MPCS 53113 Natural Language Processing (Summer 2016)

Section 1
Instructor(s) Chaudhary, Amitabh (amitabh)
Location Ryerson 276
Meeting Times Wednesday 5:30pm - 8:30pm
Fulfills Elective Specialization - Data Analytics (DA-2)


Can we predict how people will vote based on their twitter conversations? Can we identify pairs of researchers who will benefit from collaborating with each other based on their published articles? In this course we will study techniques for automatically detecting patterns and learning hidden structures in text data.  Such techniques are of tremendous value due to the explosion in the amount of available text data, and their potential benefit to social sciences and businesses.

We will learn the fundamental steps in natural language processing, such as syntactic parsing or understanding the structure of a sentence, and semantic analysis or understanding the meaning of a sentence from the meanings of the words in it.

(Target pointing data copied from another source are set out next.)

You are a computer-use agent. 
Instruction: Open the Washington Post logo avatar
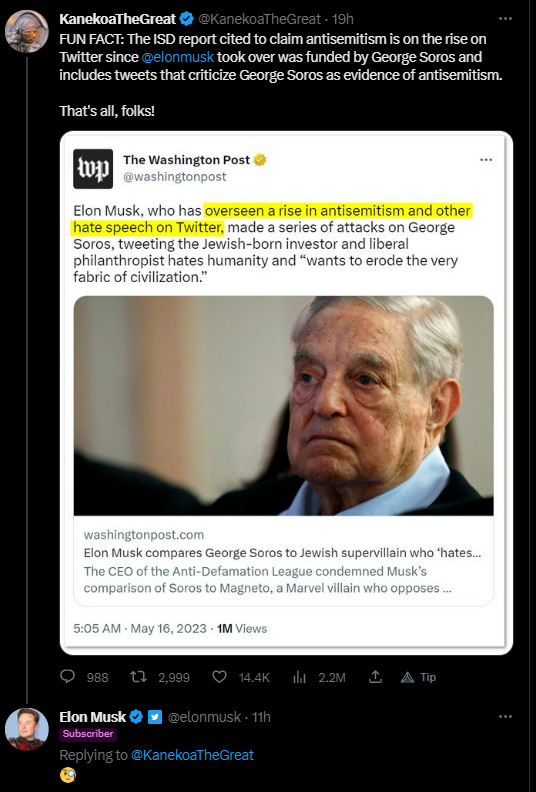(x=93, y=169)
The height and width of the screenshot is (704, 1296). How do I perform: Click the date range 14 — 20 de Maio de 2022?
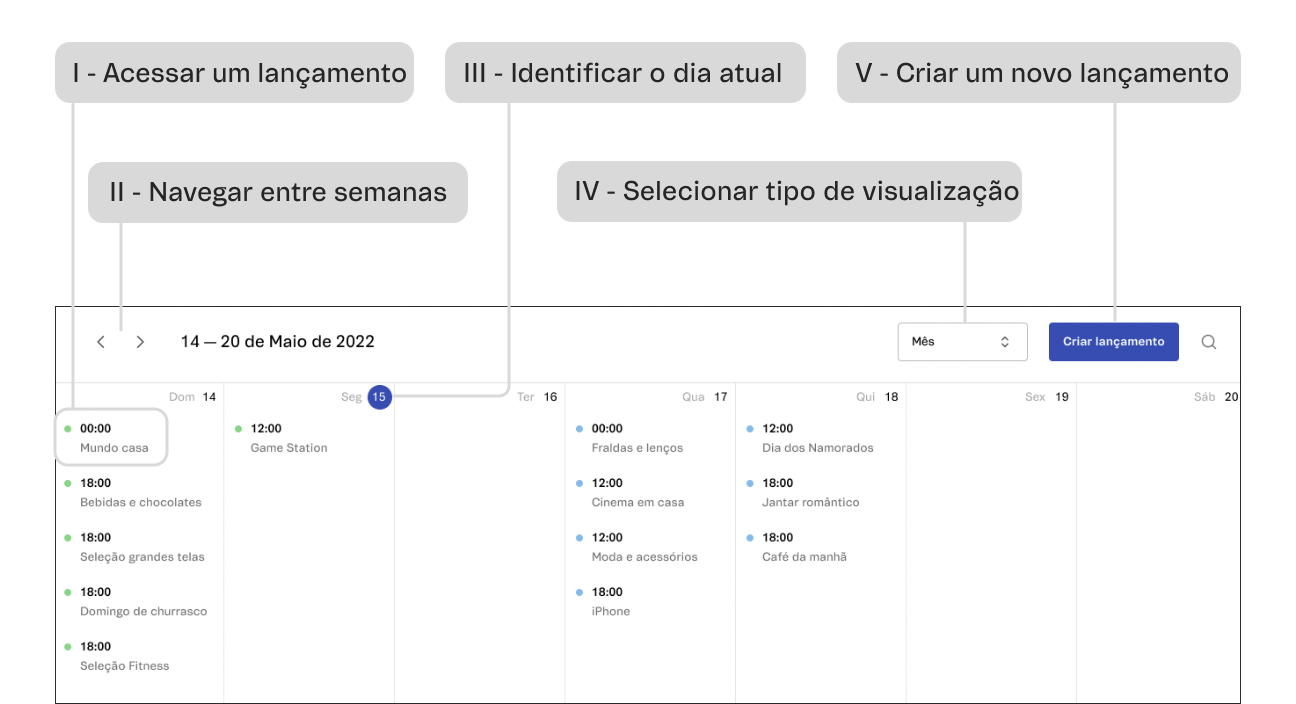coord(277,341)
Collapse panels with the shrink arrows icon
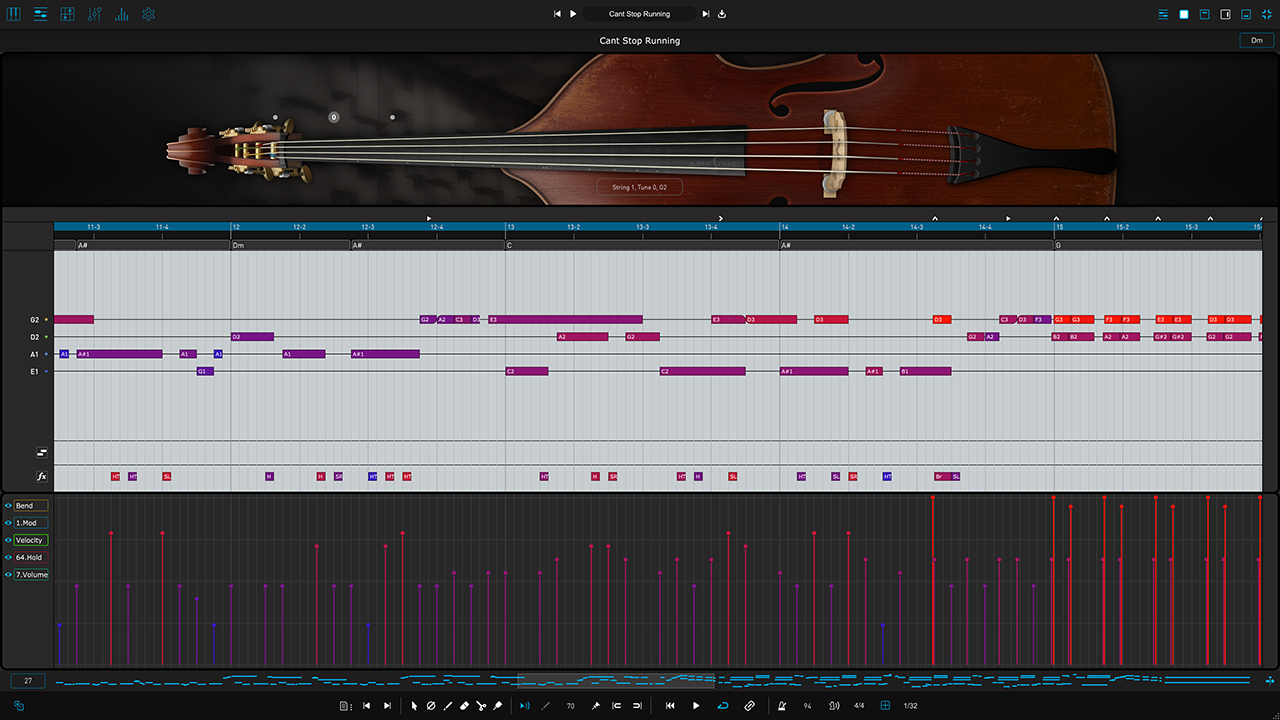Screen dimensions: 1280x720 pos(1266,14)
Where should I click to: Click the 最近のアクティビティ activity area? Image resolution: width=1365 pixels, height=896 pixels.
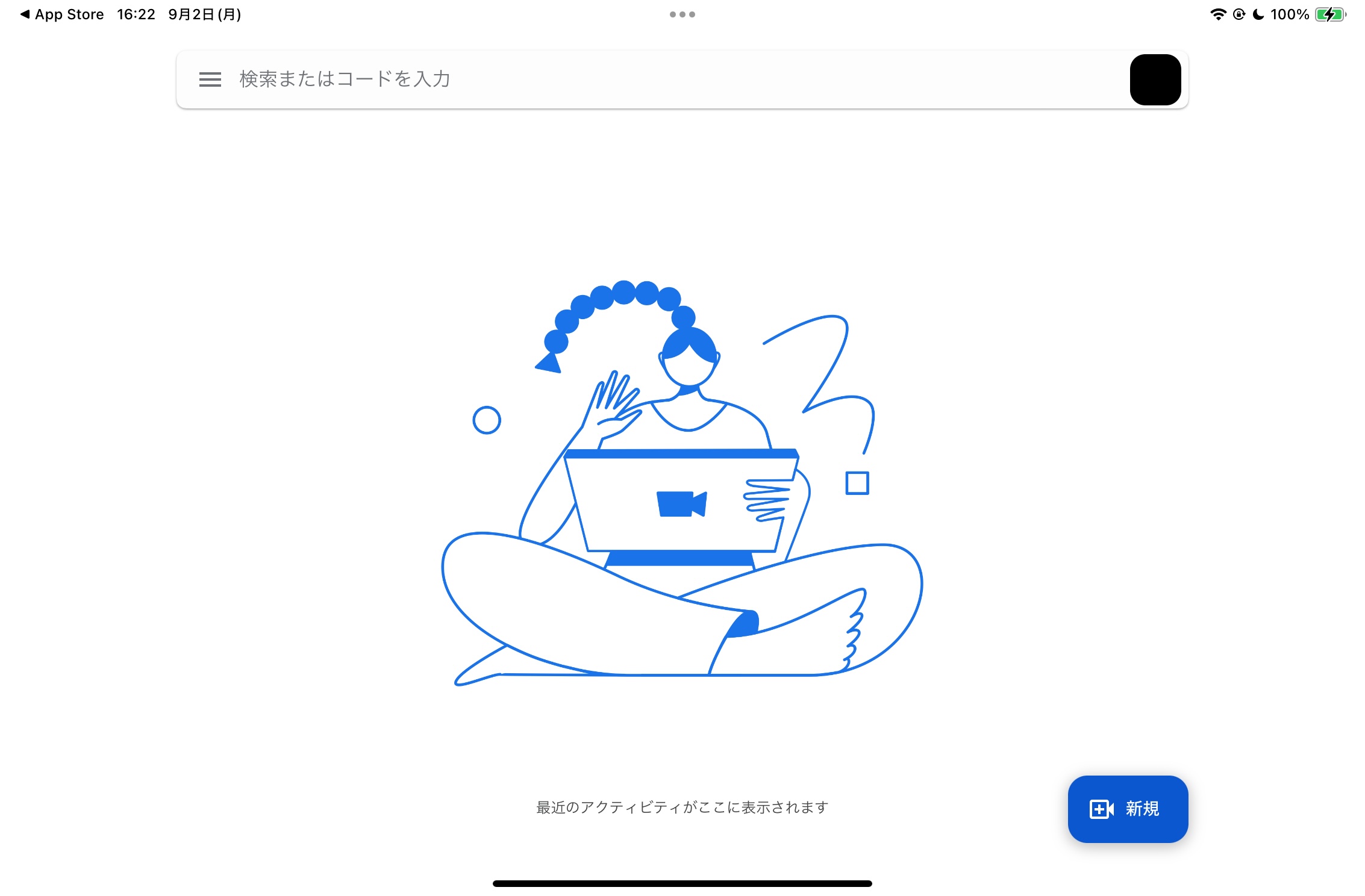pos(683,807)
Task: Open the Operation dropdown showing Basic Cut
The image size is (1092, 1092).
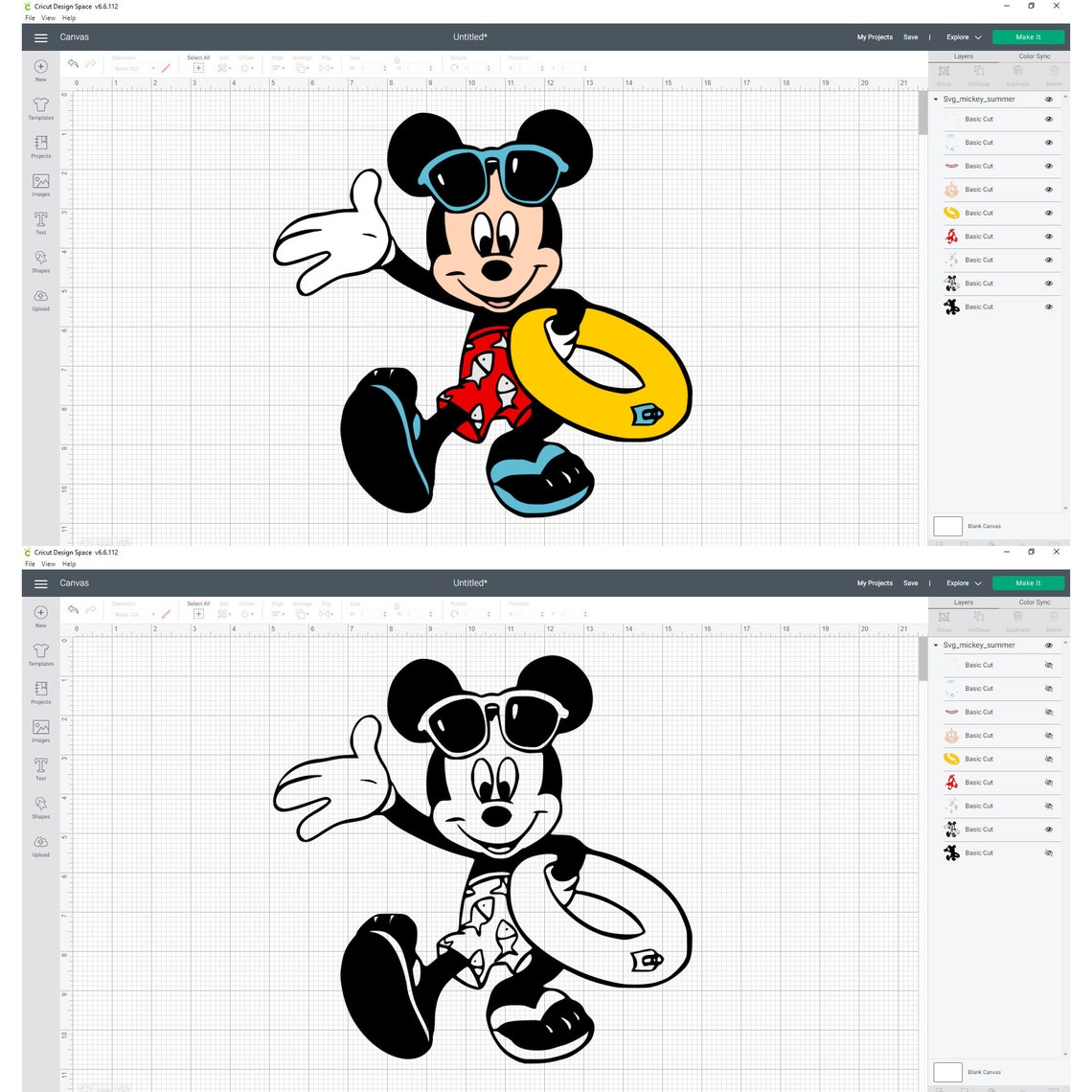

We will see that the primary challenge is that natural languages are ambiguous.  For instance, the sentence I made her duck can be interpreted in five different ways.  So we will focus on probabilistic and machine learning mechanisms that learn ambiguity resolution by training on large amounts of text corpora.  These include sequence models such as Markov models, hidden Markov models, and conditional random fields.  They also include classification and clustering techniques, such as logistic regression, naive Bayes, support vector machines, Gaussian mixture models, and EM clustering.

All through the course we will both implement algorithms in Python and use Python based libraries such as the Natural Language Toolkit (NLTK) for processing real-world data.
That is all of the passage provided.